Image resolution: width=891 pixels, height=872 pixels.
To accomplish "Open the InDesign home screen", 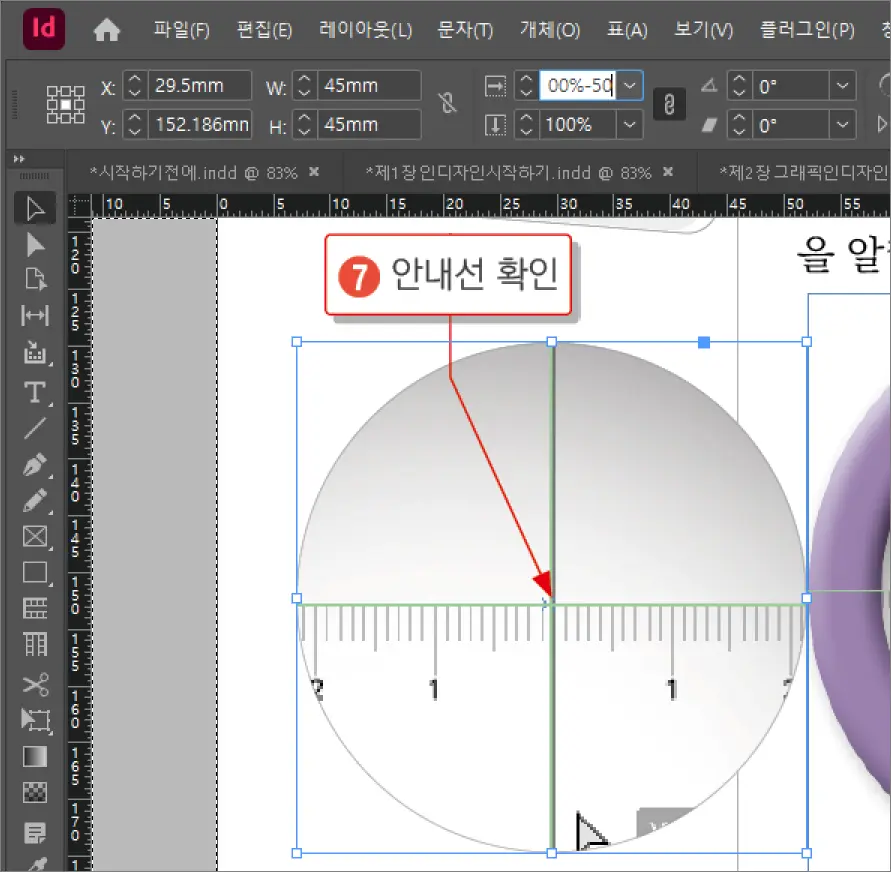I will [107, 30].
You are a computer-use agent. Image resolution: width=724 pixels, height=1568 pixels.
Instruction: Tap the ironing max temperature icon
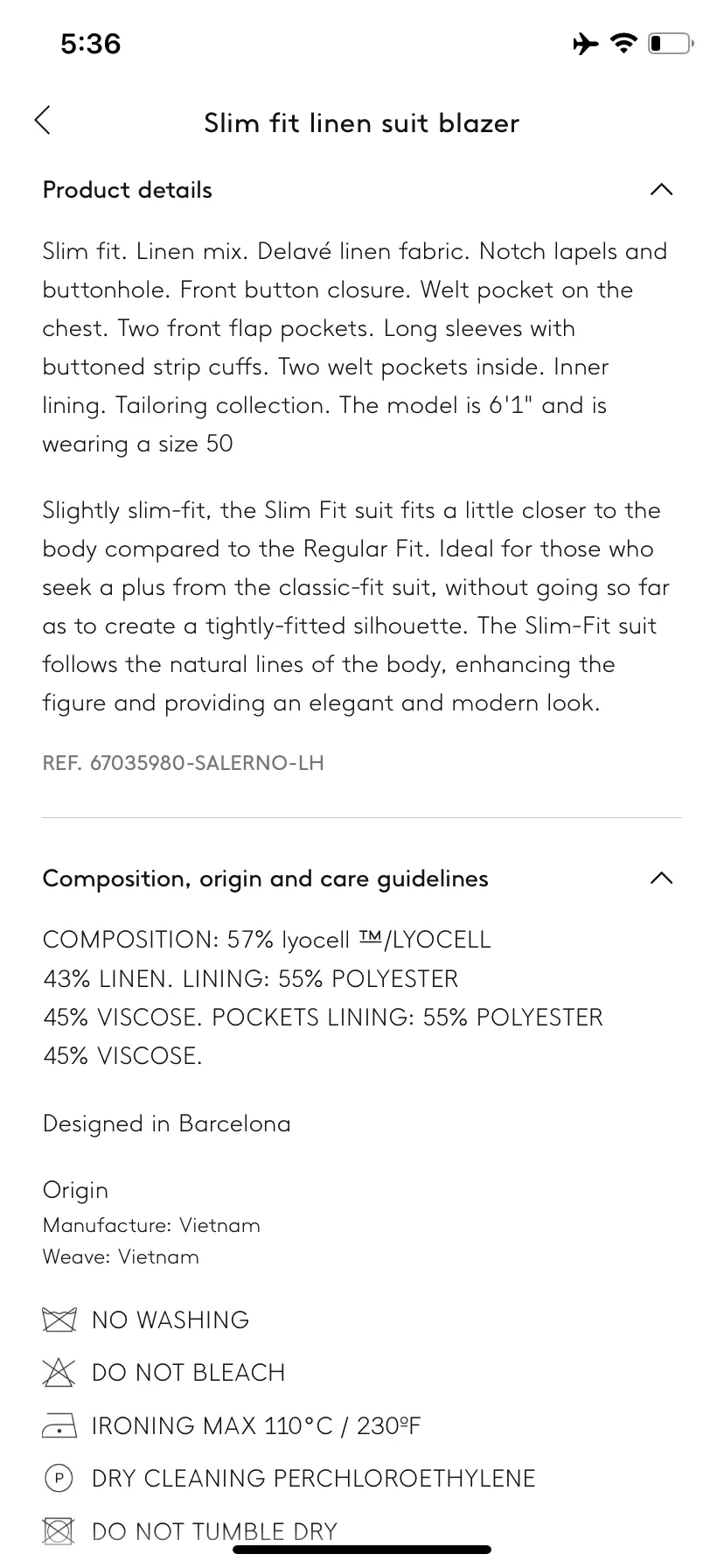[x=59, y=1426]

**Exercise goal:** Every line with "Image" in it should be copied from the entries above.

**Task answer:**
Image resolution: width=891 pixels, height=872 pixels.
You are a computer-use agent. Image resolution: width=724 pixels, height=1568 pixels.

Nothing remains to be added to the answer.